Analysis – Anthony Zurcher, BBC News North America Reporter

In the end Donald Trump is going to get the team he wants.

Betsy DeVos’s education secretary nomination looked a bit shaky for a while, but no Republican senator seems willing to be the third “no” vote that would sink her.

Secretary of State Rex Tillerson’s ties to Russia made some conservatives uneasy, and prompted sharp questioning from Senator Marco Rubio of Florida, but the former oil magnate’s party closed ranks behind him.

The only real question mark left is labour secretary nominee Andrew Puzdner, whose confirmation hearings have been postponed four times amid reports that he has not fully disentangled himself from his sprawling fast-food business empire.

If he withdraws, however, it will be quietly, before a confrontation with Democrats heats up.
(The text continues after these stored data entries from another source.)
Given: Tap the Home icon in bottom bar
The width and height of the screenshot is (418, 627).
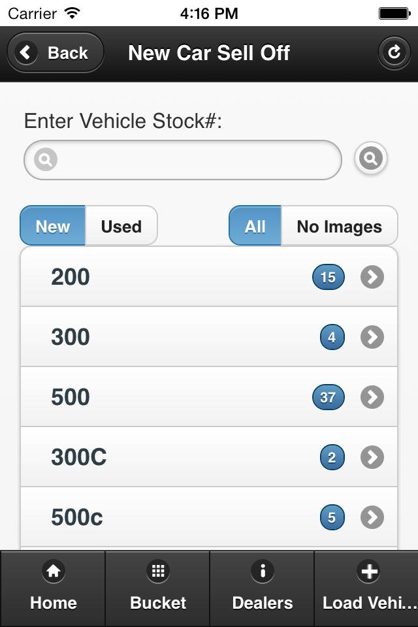Looking at the screenshot, I should [53, 571].
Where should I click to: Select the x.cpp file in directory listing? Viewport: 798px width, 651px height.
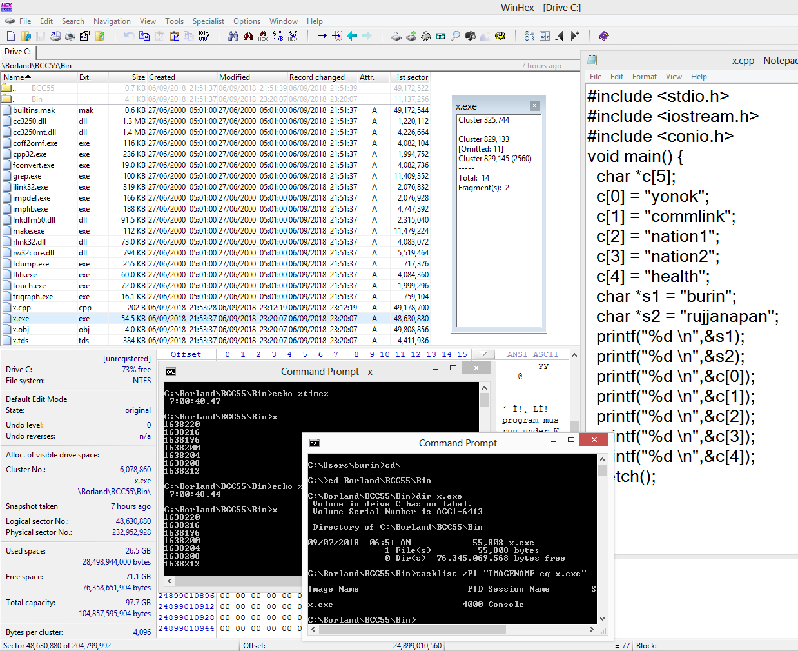(x=22, y=308)
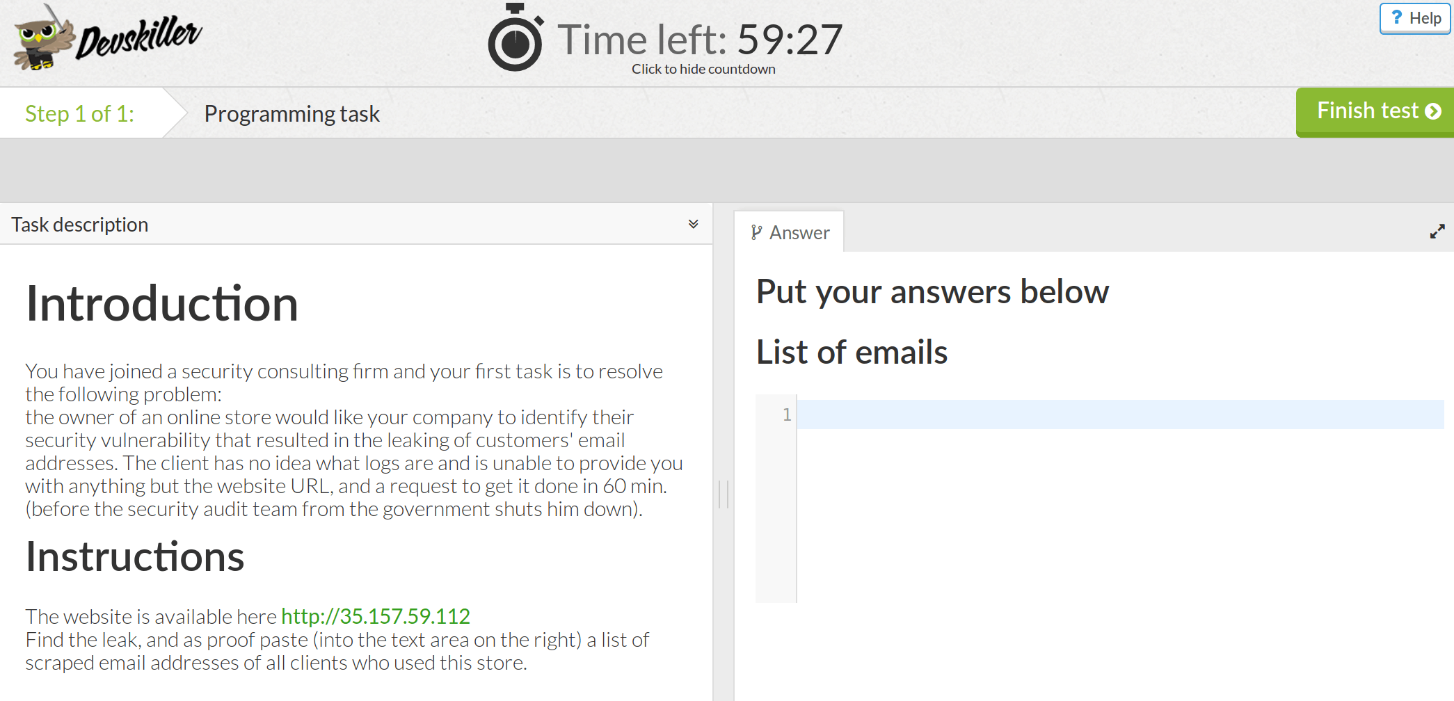The width and height of the screenshot is (1454, 701).
Task: Open the http://35.157.59.112 website link
Action: click(376, 616)
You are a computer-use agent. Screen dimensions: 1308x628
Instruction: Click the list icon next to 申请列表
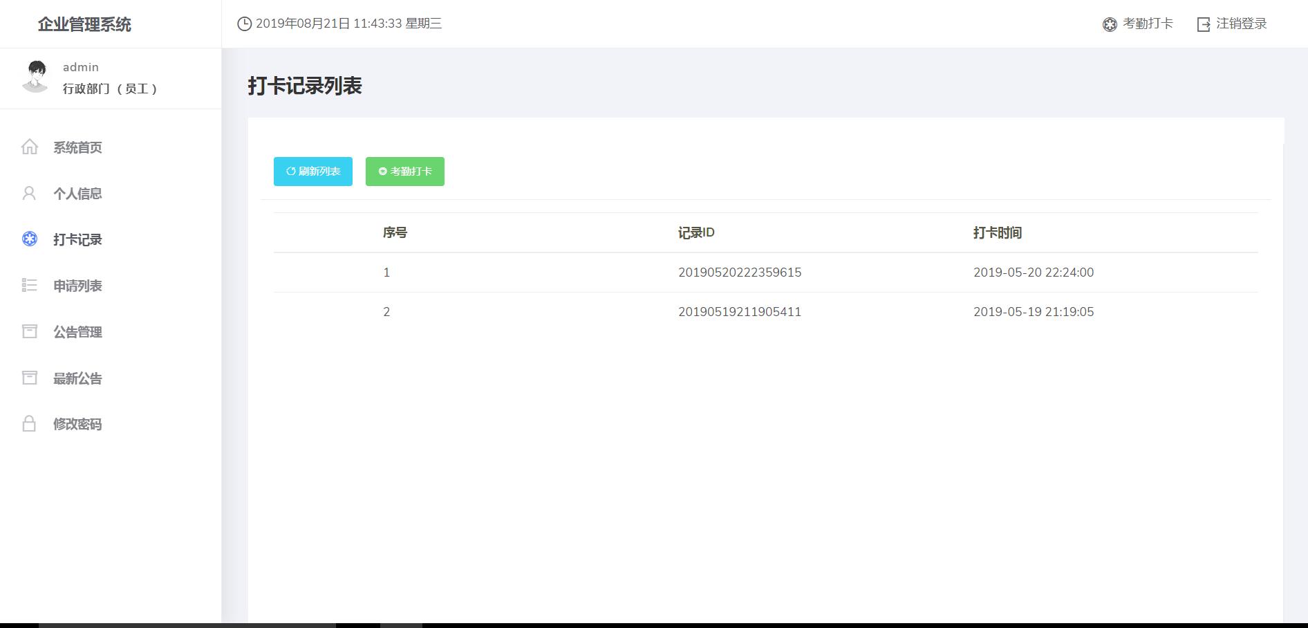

Democrats always faced an uphill battle in bringing down any of Mr Trump’s cabinet nominees, given the mathematical reality of being in the Senate minority.

Republicans were loath to deal an early, embarrassing setback to the new president, possibly earning his long-term enmity.

The fight over Mrs DeVos and other nominees has engaged the Democratic base, however.

Now the question is whether they will stay engaged in the months and years ahead – or if this initial surge of activism will recede over time.

Critics say Mrs DeVos, who advocates for charter schools, is not qualified to run the Department of Education.

She faced intense scrutiny before a Senate committee in January, when she made headlines for noting that a Wyoming school might need a gun to defend against grizzly bears.

Labour unions, rights groups and teaching organisations have also spoken out against her nomination.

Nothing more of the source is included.